## RECORDS SUPPLIED
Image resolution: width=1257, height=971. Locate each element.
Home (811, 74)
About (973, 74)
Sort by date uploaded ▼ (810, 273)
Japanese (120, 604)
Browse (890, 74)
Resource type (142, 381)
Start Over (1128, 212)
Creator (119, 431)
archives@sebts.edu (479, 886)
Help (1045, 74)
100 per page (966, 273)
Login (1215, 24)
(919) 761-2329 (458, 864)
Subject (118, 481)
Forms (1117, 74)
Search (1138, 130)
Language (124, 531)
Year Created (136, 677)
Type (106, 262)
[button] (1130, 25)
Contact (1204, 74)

## EXERCISE INSTRUCTIONS
Reproduce every line of the records above, including the requests, and shift each answer coordinate by adding 142 to each of its numbers.

## TASK RESULT
Image resolution: width=1257, height=971. Locate each element.
Home (953, 216)
About (1115, 216)
Sort by date uploaded ▼ (952, 415)
Japanese (262, 746)
Browse (1032, 216)
Resource type (284, 523)
Start Over (1270, 354)
Creator (261, 573)
archives@sebts.edu (621, 1028)
Help (1187, 216)
100 per page (1108, 415)
Login (1357, 166)
(919) 761-2329 (600, 1006)
Subject (260, 623)
Forms (1259, 216)
Search (1280, 272)
Language (266, 673)
Year Created (278, 819)
Type (248, 404)
[button] (1272, 167)
Contact (1346, 216)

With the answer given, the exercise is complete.